### TEXT SEGMENT
:::::

The accompanying unaudited condensed consolidated financial statements have been prepared in
accordance with generally accepted accounting principles for interim financial reporting and
Securities and Exchange Commission regulations, but are subject to any year-end adjustments that
may be necessary. In the opinion of management, all adjustments (consisting of normal recurring
accruals) considered necessary for a fair presentation have been included. Results of operations
for the three and six month periods ended June 30, 2006 are not necessarily indicative of results
to be expected for the year ending December 31, 2006. These financial statements should be read in
conjunction with the audited financial statements and related notes thereto as of and for the year
ended December 31, 2005 included in Arch Coal, Inc.s Annual Report on Form 10-K as filed with the
Securities and Exchange Commission.
On May 15, 2006, the Company completed a two-for-one stock split of the Companys common stock
in the form of a 100% stock dividend. All share and per share amounts for the three and six months
ended June 30, 2005 were retroactively restated for the split.
On December 31, 2005, the Company entered into a Purchase and Sale Agreement (the Purchase
Agreement) with Magnum Coal Company (Magnum). Pursuant to the Purchase Agreement, the Company
sold the stock of three subsidiaries and their four associated mining operations and coal reserves
in Central Appalachia, which affects the comparability of the condensed consolidated financial
statements for the three and six month periods ended June 30, 2006 and 2005. For the three months
ended June 30, 2005, these subsidiaries had revenues of $127.2 million and incurred an operating
loss of $0.7 million, and for the six months ended June 30, 2005 had revenues of $250.1 million and
incurred an operating loss of $5.0 million. For the three and six months ended June 30, 2006, the
Company recorded a charge to earnings of $1.8 million and $8.5 million, respectively, related
primarily to the finalization of working capital adjustments to the purchase price, adjustments to
estimated volumes associated with sales contracts acquired by Magnum and the settlement of pension
obligations. See further discussion of the settlement in Note 8,
Employee Benefits.
2. Accounting Pronouncements
On January 1, 2006, the Company adopted the Emerging Issues Task Force Issue No. 04-6,
Accounting for Stripping Costs in the Mining Industry (EITF 04-6). EITF 04-6 applies to
stripping costs incurred in the production phase of a mine for the removal of overburden or waste
materials for the purpose of obtaining access to coal that will be extracted. Under EITF 04-6,
stripping costs incurred during the production phase of the mine are variable production costs that
are included in the cost of inventory extracted during the period the stripping costs are incurred.
Historically, the Company had associated stripping costs at its surface mining operations with the
cost of tons of coal uncovered and classified such tons uncovered but not yet extracted as coal
inventory (pit inventory). The effect of adopting EITF 04-6 was a reduction of $40.7 million and
$2.0 million of inventory and deferred development cost, respectively, with a corresponding
decrease to retained earnings, net of tax, of $26.1 million. In the future, it is expected that
this accounting change will introduce volatility into the Companys results of operations, as cost
increases or decreases related to fluctuations in pit inventory will be attributed to tons
extracted from the pit. During the three and six month periods ended June 30, 2006, decreases in
pit inventory resulted in net income that was $2.7 million and
$7.8 million higher, respectively,
than it would have been under the Companys previous methodology of accounting for pit inventory,
an impact of $0.02 and $0.05 per diluted share, respectively.

:::::

### RECORDS SHOWN
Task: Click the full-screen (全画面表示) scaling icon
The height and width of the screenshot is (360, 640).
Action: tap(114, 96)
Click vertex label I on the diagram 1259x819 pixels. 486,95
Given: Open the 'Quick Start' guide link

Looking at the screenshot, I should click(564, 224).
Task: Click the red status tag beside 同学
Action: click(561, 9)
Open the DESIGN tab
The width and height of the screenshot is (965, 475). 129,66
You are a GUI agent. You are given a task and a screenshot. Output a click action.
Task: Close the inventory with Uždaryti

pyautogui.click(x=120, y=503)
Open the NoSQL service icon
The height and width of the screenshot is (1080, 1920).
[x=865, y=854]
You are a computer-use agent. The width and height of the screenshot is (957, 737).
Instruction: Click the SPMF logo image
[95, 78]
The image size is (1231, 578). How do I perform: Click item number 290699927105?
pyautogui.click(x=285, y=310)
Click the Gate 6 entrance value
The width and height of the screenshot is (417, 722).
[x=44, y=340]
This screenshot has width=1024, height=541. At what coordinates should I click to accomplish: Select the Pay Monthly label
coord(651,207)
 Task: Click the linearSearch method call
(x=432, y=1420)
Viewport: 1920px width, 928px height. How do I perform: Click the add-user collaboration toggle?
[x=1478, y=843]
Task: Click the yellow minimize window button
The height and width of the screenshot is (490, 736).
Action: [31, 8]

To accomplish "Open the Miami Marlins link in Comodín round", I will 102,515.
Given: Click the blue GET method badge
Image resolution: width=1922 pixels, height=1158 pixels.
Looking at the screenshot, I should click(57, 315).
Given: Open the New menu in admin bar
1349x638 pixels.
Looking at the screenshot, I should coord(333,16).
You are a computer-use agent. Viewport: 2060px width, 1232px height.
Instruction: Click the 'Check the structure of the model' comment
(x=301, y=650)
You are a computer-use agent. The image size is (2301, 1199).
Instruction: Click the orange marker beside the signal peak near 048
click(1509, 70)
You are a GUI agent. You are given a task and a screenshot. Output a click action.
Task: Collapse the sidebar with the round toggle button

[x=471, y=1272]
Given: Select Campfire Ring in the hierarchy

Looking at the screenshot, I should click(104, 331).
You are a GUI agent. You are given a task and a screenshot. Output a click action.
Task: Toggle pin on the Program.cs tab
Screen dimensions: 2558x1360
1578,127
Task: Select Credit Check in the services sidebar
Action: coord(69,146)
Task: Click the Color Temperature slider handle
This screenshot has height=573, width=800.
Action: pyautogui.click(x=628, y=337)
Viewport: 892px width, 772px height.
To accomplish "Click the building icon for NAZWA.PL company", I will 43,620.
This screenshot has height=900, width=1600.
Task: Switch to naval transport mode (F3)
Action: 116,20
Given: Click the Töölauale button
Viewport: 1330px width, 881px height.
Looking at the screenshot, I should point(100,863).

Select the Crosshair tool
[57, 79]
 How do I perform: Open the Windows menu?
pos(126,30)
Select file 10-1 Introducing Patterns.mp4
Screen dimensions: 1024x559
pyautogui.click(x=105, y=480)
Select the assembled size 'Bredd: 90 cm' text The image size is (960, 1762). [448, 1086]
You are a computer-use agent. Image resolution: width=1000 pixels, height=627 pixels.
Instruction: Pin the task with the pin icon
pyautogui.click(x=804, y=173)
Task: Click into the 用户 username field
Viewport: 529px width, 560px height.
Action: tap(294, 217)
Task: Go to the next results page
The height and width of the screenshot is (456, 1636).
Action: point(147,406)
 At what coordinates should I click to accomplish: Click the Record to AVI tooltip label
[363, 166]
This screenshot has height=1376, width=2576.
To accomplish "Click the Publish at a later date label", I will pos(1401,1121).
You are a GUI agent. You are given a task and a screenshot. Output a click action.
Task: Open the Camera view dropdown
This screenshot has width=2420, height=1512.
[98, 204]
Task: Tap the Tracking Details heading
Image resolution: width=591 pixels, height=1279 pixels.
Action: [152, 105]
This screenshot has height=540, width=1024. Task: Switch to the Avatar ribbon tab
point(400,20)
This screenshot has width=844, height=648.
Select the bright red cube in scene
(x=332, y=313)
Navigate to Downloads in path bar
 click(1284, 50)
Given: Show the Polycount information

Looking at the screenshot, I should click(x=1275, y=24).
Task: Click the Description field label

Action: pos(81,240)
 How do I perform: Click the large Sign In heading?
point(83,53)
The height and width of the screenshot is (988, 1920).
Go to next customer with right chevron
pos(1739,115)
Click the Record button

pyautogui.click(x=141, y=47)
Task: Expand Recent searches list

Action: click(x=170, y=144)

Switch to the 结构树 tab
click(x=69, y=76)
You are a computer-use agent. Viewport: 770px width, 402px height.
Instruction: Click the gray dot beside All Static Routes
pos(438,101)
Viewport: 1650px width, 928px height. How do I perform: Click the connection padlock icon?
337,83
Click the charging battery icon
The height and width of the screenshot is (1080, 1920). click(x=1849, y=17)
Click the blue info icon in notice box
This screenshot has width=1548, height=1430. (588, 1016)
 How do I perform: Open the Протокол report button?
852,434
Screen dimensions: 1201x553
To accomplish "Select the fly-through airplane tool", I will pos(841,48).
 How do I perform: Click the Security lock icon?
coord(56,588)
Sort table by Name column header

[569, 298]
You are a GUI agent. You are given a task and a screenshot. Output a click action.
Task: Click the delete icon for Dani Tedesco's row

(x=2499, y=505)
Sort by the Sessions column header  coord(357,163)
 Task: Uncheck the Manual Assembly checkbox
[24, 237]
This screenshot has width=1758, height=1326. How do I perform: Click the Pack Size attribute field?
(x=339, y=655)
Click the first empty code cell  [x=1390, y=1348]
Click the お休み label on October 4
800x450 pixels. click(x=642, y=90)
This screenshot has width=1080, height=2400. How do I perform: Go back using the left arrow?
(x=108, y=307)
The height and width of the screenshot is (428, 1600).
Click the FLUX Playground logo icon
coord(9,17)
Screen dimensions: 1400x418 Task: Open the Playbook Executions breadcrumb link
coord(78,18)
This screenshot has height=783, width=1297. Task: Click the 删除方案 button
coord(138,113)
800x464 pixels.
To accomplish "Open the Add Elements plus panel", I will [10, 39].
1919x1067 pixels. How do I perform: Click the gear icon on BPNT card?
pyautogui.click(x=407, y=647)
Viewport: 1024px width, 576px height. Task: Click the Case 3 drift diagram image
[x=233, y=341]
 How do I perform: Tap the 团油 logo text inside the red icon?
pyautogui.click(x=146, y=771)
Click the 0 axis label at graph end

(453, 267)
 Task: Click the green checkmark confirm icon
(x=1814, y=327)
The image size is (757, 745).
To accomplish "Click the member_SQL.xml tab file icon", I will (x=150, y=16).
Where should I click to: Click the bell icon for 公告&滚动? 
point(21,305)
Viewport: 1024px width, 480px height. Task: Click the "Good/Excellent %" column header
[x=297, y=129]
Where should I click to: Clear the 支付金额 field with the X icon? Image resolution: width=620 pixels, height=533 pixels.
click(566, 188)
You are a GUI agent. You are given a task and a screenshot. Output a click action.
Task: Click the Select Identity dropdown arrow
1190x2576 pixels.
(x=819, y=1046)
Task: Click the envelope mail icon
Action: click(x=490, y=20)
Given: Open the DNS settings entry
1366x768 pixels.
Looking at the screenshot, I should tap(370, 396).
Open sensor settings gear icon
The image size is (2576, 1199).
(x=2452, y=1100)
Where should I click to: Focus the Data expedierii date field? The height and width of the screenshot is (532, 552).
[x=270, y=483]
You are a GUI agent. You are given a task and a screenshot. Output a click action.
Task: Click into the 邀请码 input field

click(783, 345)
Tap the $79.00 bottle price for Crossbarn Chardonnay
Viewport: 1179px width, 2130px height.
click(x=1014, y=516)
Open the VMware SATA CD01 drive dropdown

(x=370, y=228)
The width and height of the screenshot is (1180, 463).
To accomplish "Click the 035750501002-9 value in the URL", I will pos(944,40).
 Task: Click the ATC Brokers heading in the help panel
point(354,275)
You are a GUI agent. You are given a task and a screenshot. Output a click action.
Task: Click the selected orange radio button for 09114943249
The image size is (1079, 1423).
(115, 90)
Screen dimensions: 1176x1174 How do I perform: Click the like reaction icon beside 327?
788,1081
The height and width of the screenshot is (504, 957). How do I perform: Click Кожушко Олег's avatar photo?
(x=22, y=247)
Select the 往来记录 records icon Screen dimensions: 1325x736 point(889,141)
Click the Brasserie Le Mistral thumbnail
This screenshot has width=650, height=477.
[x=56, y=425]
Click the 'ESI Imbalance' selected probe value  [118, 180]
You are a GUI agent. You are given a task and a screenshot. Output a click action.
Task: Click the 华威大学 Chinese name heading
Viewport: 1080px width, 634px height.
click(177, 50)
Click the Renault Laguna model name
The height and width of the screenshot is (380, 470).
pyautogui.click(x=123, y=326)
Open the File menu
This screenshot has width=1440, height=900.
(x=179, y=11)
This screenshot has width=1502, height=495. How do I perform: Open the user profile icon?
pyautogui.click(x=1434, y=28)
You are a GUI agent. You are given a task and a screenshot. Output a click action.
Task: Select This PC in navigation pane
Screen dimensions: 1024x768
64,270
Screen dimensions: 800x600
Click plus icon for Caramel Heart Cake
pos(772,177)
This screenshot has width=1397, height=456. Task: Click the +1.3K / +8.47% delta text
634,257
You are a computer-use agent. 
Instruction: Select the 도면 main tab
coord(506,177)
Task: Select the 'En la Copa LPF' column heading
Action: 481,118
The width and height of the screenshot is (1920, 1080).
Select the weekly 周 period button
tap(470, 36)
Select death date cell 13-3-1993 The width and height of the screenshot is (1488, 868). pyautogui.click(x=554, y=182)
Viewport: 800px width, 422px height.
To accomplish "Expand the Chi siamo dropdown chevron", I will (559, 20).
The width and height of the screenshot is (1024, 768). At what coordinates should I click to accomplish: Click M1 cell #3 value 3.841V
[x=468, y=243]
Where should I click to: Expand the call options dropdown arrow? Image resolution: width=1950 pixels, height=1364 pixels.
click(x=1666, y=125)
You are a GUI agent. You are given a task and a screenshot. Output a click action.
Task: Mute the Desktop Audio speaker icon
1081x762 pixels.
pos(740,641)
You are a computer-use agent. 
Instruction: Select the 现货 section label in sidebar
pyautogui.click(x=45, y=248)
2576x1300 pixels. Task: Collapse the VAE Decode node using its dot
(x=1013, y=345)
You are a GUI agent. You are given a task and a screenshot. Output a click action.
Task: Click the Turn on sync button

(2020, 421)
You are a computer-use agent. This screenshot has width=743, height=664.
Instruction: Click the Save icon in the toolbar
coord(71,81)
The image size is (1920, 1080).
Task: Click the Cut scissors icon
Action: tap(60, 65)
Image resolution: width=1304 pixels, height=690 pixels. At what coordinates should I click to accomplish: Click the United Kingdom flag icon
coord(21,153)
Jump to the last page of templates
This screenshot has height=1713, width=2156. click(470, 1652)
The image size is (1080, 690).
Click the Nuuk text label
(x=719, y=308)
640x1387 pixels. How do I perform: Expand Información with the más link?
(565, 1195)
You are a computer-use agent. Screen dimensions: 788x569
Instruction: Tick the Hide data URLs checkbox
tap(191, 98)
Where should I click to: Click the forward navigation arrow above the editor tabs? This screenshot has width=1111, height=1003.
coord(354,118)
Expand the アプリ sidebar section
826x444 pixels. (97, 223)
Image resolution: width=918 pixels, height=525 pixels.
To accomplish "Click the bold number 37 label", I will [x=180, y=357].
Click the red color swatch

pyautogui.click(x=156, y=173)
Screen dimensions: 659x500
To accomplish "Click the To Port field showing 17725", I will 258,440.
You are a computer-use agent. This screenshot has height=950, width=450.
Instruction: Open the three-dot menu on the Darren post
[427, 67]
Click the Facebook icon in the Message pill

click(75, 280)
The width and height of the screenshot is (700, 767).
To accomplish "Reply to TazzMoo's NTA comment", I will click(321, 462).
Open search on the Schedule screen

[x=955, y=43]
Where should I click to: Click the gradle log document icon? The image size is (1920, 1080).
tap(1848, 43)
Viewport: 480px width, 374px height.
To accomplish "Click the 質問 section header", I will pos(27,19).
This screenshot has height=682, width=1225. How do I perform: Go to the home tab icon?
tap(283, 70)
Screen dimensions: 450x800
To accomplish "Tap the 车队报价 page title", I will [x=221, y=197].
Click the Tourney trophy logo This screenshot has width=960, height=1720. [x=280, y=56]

:::::

### OBJECTIVES
[1] According to the Arch Coal financial notes, how did adopting EITF 04-6 affect retained earnings?
[2] Go on with the Arch Coal financial notes, starting right after their last sentence.
None of the entries are needed for what is asked here.

### RESPONSES PER TASK
[1] Retained earnings decreased by $26.1 million, net of tax.

[2]
As of January 1, 2006, the Company adopted Financial Accounting Standards No. 123 (revised
2004), Share-Based Payment (Statement No. 123R), which requires all public companies to measure
compensation cost in the income statement for all share-based payments (including employee stock
options) at fair value. Prior to the adoption of Statement No. 123R, the Company accounted for its
stock options under the intrinsic value method prescribed by Accounting Principles Board Opinion
No. 25, Accounting for Stock Issued to Employees (APB 25)
4
and related interpretations, as permitted by Statement of Financial Accounting Standards No.
123, Accounting for Stock-Based Compensation, as amended by Statement of Financial Accounting
Standards No. 148, Accounting for Stock-Based Compensation Transition and Disclosure (Statement
No. 123). The Company adopted Statement No. 123R using the modified-prospective method. Under
this method, compensation cost for share-based payments to employees is based on their grant-date
fair value from the beginning of the fiscal period in which the recognition provisions are first
applied. Measurement and recognition of compensation cost for awards that were granted prior to,
but not vested as of, the date Statement No. 123R is adopted are based on the same estimate of the
grant-date fair value and the same recognition method used previously under Statement No. 123. The
Company uses the Black-Scholes option pricing model for its options and a lattice model for
share-based payments with performance and market conditions to determine the fair value. Statement
No. 123R also requires the benefits of tax deductions in excess of recognized compensation cost to
be reported as a financing cash flow, rather than as an operating cash flow. This requirement will
reduce net operating cash flows and increase net financing cash flows in periods after adoption.
The effects of adoption on retained earnings, net income and the statement of cash flows for the
three and six month periods ended June 30, 2006 were insignificant. See further discussion in Note
5, Stock-Based Compensation.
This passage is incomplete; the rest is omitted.